The pharmaceutical composition according to any one of claims 1 to 5, or the pharmaceutical preparation according to any one of claims 6 to 29, which is administered to a human or an animal; or

Administration of etomidate and a compound of formula (I) in a ratio according to any one of claims 1 to 5 in combination with humans or animals.
A pharmaceutical composition according to any one of claims 1 to 5, or a pharmaceutical preparation according to any one of claims 6 to 29 for inducing and maintaining anesthesia in an animal or a human, promoting sedation and hypnosis in an animal or a human, Treat and/or prevent anxiety, depression, insomnia, nausea, vomiting, migraine, schizophrenia, convulsions, and epilepsy.

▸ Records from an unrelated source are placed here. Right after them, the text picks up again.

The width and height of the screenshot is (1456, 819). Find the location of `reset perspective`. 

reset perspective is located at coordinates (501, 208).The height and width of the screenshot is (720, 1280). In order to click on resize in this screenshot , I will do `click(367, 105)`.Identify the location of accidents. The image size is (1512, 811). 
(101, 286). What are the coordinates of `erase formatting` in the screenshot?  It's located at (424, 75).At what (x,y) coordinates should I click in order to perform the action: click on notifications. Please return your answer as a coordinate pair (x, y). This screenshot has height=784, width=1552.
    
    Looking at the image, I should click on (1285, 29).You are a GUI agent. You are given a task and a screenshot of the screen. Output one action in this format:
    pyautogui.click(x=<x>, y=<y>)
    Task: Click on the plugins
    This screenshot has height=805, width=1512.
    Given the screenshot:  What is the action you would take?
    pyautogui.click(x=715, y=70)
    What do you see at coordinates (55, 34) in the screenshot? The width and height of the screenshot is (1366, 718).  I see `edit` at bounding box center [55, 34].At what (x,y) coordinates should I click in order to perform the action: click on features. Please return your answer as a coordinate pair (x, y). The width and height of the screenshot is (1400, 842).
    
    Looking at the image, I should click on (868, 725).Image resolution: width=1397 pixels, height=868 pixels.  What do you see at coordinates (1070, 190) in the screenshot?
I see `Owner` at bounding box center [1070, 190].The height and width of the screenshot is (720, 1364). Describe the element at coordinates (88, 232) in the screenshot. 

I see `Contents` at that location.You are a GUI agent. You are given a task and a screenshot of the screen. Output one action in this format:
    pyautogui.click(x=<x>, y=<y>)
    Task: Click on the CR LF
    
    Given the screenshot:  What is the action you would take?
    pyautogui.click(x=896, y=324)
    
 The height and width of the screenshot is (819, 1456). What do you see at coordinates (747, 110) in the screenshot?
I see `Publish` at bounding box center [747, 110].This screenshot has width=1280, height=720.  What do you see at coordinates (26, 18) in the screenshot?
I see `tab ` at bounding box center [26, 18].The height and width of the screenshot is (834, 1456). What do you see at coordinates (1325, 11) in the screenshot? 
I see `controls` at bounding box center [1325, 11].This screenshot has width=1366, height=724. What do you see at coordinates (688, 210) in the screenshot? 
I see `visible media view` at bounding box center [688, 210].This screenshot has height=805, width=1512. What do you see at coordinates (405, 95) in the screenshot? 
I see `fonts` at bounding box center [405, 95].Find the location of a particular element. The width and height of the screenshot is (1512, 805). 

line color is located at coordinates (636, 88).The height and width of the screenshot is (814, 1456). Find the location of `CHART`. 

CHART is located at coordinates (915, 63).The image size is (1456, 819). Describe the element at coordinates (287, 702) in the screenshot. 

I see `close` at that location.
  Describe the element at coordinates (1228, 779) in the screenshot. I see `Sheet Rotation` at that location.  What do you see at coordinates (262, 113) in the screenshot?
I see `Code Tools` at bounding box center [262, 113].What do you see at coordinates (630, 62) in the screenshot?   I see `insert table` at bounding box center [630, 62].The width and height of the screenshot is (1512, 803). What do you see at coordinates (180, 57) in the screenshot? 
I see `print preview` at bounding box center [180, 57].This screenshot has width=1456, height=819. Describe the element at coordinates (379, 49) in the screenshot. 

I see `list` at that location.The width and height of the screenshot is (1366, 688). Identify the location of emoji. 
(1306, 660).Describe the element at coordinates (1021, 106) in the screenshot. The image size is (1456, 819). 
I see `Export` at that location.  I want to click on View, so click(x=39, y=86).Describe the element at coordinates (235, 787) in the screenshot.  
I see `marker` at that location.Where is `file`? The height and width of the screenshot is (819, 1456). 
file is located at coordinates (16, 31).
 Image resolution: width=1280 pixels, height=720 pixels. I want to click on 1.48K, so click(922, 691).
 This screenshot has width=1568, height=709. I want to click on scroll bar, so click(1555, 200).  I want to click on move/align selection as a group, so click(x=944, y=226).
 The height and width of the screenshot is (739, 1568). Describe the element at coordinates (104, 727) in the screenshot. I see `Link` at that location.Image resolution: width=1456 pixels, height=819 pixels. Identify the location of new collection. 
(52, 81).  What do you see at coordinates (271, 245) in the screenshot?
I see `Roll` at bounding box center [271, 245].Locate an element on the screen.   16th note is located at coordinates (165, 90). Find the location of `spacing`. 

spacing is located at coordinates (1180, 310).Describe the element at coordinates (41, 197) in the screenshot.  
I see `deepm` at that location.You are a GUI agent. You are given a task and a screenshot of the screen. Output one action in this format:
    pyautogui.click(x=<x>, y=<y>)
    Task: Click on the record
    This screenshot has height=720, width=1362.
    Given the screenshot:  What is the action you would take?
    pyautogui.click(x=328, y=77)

Etomidate and a compound of formula (I) or a stereoisomer, pharmaceutically acceptable salt or prodrug thereof are administered in combination for inducing and maintaining anesthesia in an animal or human, promoting sedation, hypnosis, treatment and / or prevent anxiety, depression, insomnia, nausea, vomiting, migraine, schizophrenia, convulsions and epilepsy,

Wherein R 1 and R 2 are each independently selected from C 1-4 alkyl or C 3-6 cycloalkyl; n is selected from 1 or 2.
A pharmaceutical composition comprising etomidate and a compound of the formula (I) or a stereoisomer, pharmaceutically acceptable salt or prodrug thereof, characterized by a formulation according to any one of claims 1 to 5 In contrast, the two drugs are mixed in proportion to a mixed solution, or are dispensed in different containers in proportion.